There are several reasons today’s post will be different than most. First of all, the main character of this story does not live long. In fact, he still hadn’t made it past his teenage years when he died, and that also means that he never married. Therefore, I do not have many documents to share with you that include this person. However, I think there is a story here that I want to share with you. I must tell you, though, in many ways, it is a tragic tale.
Ernst Theobald Oetjen was born on October 24, 1895, the son of Friedrich and Margaretha (Dreyer) Oetjen. But before I go on with the story of Ernst, I need to backtrack to let you know a little bit about his father’s past. Friedrich had been married once before. His first wife was Anna Rathjen. That couple had 3 sons, one that died right away. Then, Anna died in January of 1889 from pneumonia. Friedrich then married Margaretha Dreyer in November of 1889. That couple began having children, but the first 3 children born to them all died before rather early in life. First, Arthur Friedrich Oetjen was born in 1890, but died in 1892. Here is his death record from the books of Christ Lutheran Church in Jacob, Illinois.

--- RECORDS ---
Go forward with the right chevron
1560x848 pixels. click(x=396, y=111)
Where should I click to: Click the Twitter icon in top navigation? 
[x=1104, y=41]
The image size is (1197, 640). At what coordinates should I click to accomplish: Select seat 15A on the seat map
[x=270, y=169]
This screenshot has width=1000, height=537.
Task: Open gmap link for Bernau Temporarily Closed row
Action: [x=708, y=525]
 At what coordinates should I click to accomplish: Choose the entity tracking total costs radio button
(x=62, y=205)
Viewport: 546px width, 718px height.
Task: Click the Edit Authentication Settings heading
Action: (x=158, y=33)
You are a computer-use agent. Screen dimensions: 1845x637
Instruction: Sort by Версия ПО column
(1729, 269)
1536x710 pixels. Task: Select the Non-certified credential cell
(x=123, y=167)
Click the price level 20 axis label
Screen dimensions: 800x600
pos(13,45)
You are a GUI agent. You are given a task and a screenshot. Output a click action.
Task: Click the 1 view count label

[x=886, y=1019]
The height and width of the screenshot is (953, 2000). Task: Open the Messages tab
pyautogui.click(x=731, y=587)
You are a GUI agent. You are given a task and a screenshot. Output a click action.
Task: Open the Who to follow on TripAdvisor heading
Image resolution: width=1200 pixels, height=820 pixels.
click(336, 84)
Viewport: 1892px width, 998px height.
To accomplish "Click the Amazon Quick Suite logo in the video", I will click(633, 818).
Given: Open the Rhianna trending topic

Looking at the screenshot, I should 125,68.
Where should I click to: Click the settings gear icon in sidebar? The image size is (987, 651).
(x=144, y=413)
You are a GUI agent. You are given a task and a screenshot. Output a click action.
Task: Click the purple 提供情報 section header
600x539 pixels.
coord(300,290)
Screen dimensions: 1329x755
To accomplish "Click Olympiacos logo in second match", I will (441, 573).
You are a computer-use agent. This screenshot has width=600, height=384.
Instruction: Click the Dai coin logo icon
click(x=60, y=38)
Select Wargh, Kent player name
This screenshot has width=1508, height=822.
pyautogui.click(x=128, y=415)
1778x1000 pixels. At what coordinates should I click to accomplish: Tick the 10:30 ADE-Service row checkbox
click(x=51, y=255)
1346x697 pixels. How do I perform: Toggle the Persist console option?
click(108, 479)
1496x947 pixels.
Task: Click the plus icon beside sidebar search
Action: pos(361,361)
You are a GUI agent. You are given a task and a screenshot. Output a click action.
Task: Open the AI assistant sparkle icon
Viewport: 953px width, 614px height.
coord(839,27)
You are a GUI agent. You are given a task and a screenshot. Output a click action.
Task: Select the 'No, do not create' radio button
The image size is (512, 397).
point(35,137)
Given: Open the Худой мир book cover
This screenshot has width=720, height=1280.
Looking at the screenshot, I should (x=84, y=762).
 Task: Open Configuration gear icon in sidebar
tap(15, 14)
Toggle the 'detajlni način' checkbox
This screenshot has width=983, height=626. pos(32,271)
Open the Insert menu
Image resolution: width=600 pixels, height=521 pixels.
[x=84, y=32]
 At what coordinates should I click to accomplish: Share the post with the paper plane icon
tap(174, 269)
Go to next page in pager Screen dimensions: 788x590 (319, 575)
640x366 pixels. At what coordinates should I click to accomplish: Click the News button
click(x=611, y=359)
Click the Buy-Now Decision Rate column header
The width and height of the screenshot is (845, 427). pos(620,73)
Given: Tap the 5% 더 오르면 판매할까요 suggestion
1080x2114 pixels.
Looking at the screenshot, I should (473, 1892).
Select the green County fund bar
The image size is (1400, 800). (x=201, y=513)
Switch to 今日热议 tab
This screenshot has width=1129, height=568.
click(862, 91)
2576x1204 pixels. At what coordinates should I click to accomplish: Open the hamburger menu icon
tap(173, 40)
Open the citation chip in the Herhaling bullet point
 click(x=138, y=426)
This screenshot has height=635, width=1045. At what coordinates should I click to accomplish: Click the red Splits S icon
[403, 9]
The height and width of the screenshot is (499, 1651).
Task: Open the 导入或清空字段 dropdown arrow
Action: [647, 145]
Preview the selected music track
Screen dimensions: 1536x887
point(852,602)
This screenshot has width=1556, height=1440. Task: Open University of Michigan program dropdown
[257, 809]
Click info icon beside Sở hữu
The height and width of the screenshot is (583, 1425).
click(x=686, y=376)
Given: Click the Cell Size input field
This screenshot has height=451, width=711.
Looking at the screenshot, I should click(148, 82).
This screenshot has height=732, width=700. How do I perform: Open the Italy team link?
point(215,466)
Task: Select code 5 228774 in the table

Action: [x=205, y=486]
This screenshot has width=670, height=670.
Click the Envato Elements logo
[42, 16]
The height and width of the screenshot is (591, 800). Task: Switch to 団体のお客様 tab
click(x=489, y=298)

--- ACTIVITY ---
In the post about Ernst Theobald Oetjen, what did Friedrich's first wife, Anna Rathjen, die from?

--- SOLUTION TO THIS EXERCISE ---
Pneumonia.